Some states don't have inspection programs or inspectors.


----------



## sqkcrk (Dec 10, 2005)

True as that may be now, they still have laws.


----------



## wildbranch2007 (Dec 3, 2008)

why then is toslin(sp) approved for use in bee hives, as the label says for the treatment of foul brood?


----------



## jim lyon (Feb 19, 2006)

Folks might be interested in knowing that Teds hometown was hit hard by an f4 tornado last night. His home was spared but he told me much of the town was badly damaged.


----------



## sqkcrk (Dec 10, 2005)

wildbranch2007 said:


> why then is toslin(sp) approved for use in bee hives, as the label says for the treatment of foul brood?

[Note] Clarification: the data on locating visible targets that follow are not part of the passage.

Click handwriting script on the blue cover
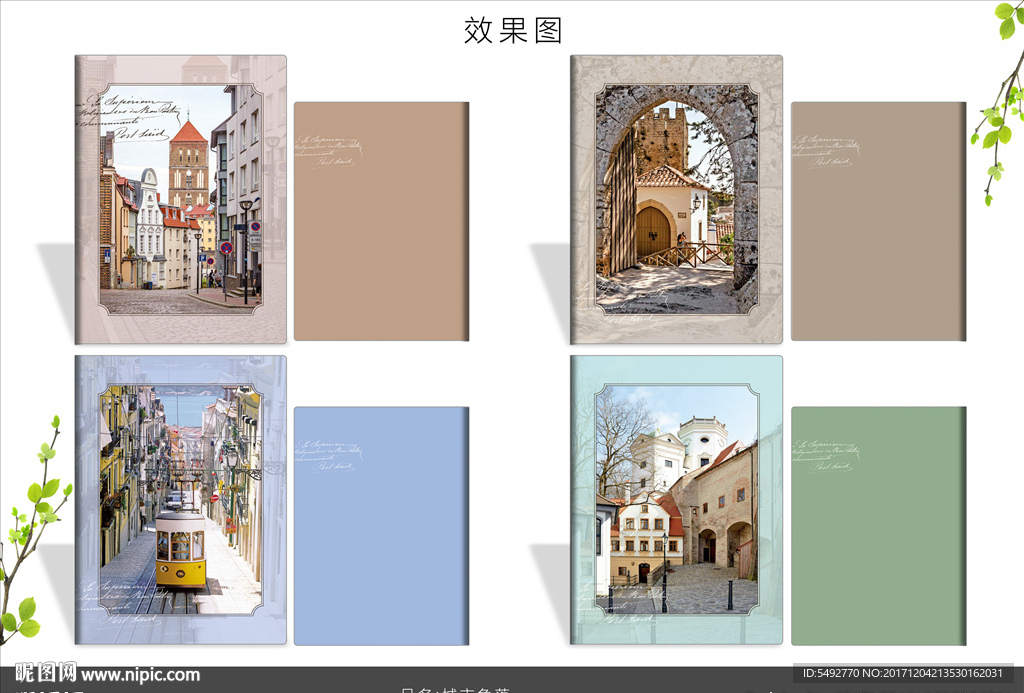(328, 454)
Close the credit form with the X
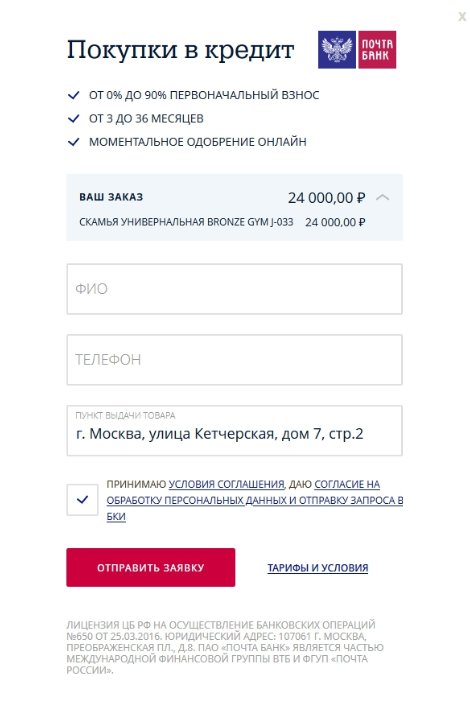This screenshot has width=470, height=705. coord(462,17)
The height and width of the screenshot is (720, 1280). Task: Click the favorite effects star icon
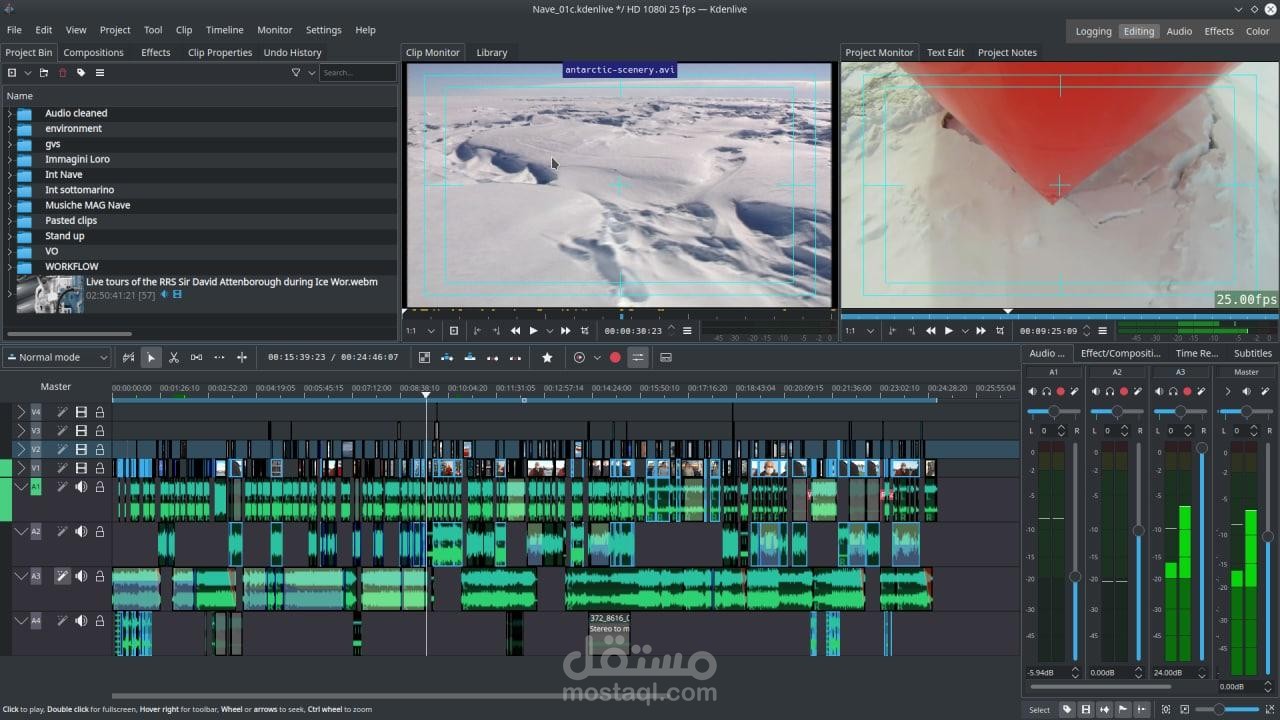pos(547,357)
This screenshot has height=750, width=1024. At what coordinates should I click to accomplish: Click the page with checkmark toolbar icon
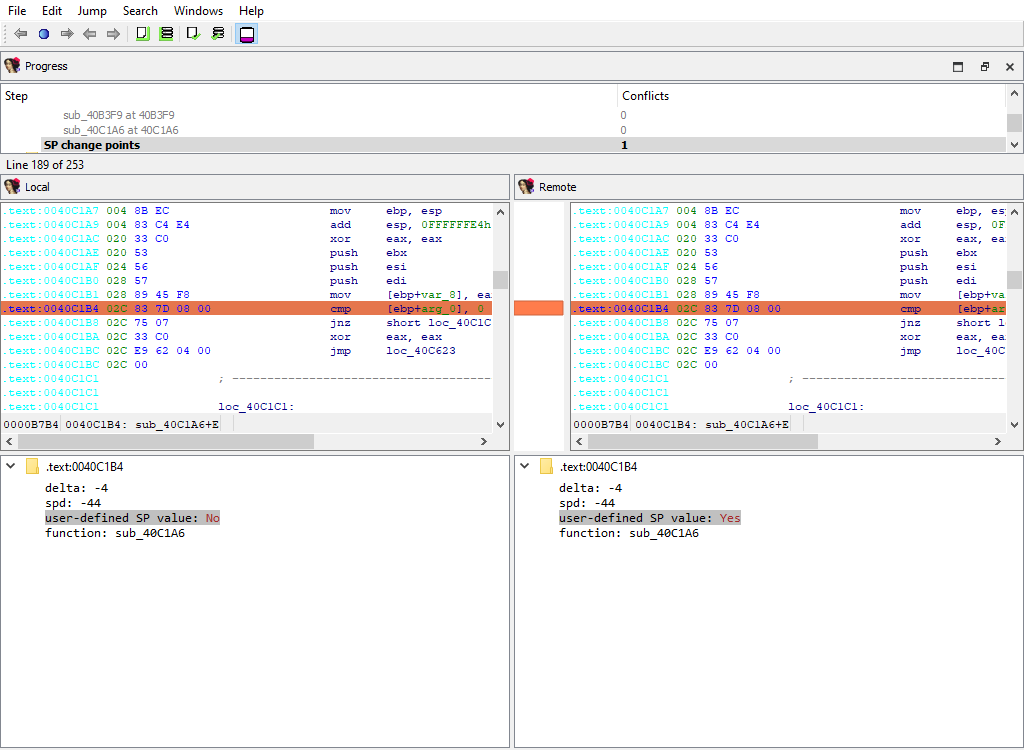193,34
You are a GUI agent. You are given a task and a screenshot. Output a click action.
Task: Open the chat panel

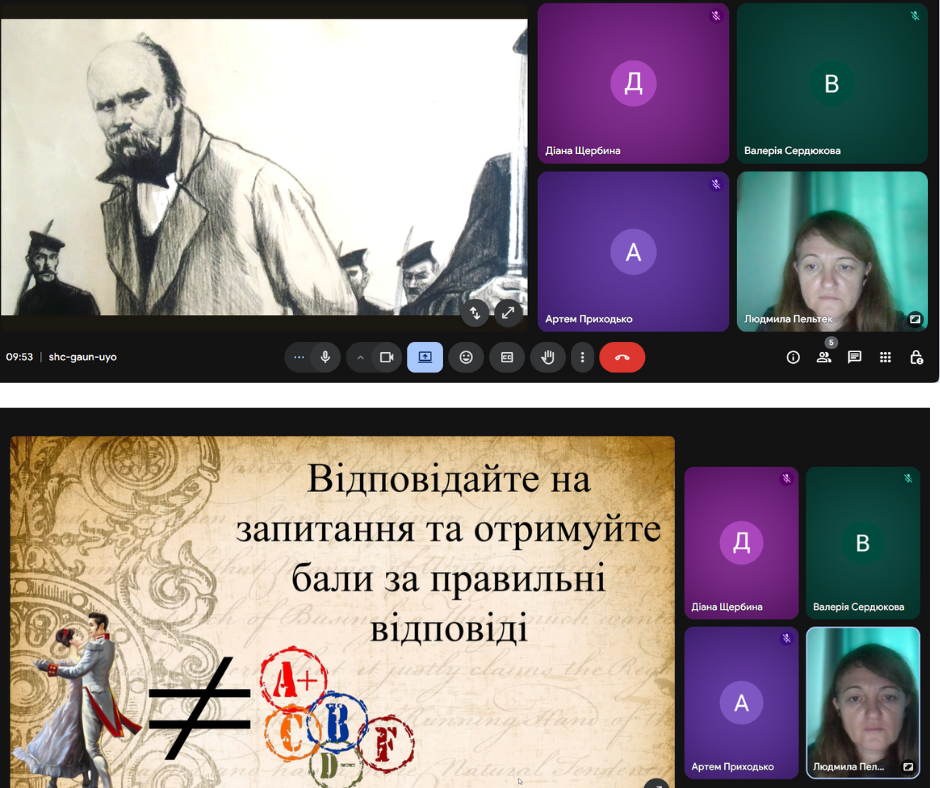pos(855,357)
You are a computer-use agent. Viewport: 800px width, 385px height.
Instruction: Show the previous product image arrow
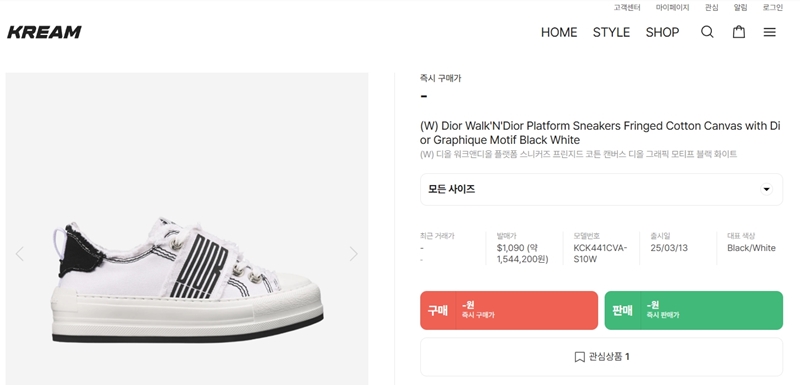point(19,253)
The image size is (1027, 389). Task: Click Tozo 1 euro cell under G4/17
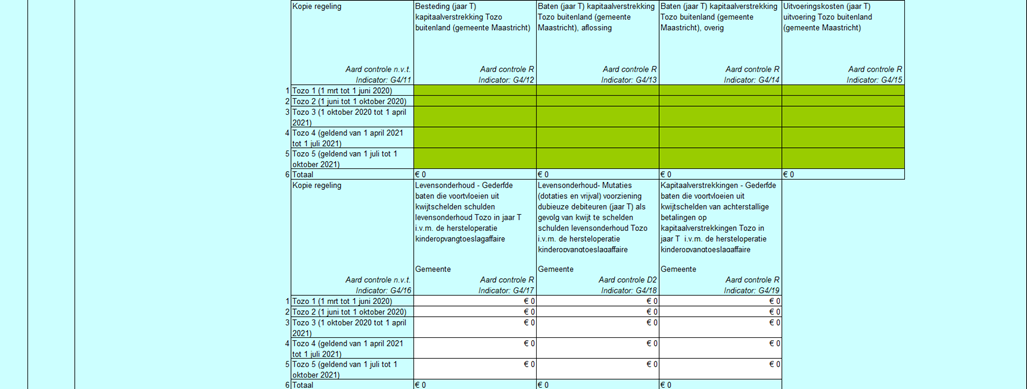point(475,301)
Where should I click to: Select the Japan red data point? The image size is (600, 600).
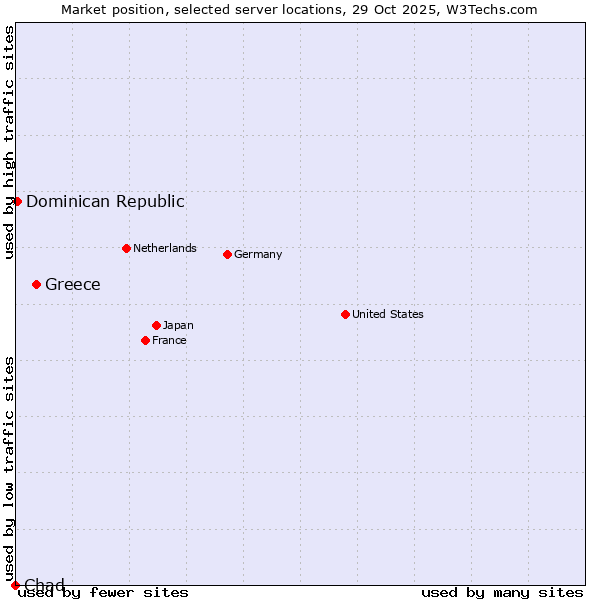click(x=156, y=325)
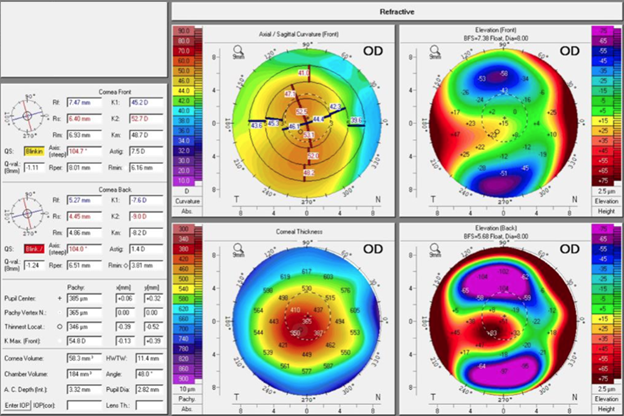Click the Refractive display title
This screenshot has height=416, width=624.
click(398, 10)
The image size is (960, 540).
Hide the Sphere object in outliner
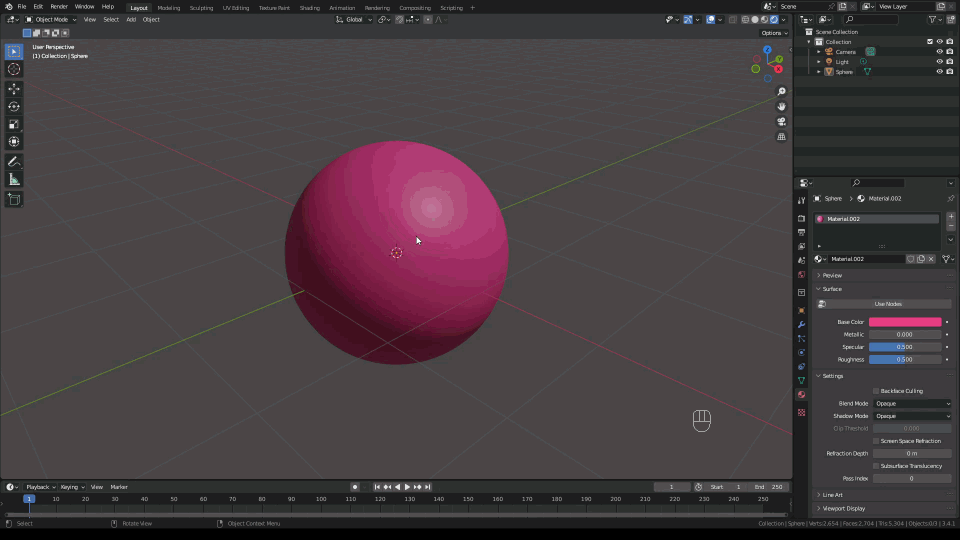click(x=939, y=72)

Yes, this has been aproblem since the product came out. I believe it used to say "for the CURE of AFB". Propholactic use of TM as a preventitive is legal. As is use of Tylosin. When label directions are followed. Just like the proper use of pesticides.


----------



## Barry (Dec 28, 1999)

Ted Kretschmann said:


> Mississippi law states if Varroa mite levels reach a certain level, the colonies must be treated. Failure to comply will result in destruction by fire.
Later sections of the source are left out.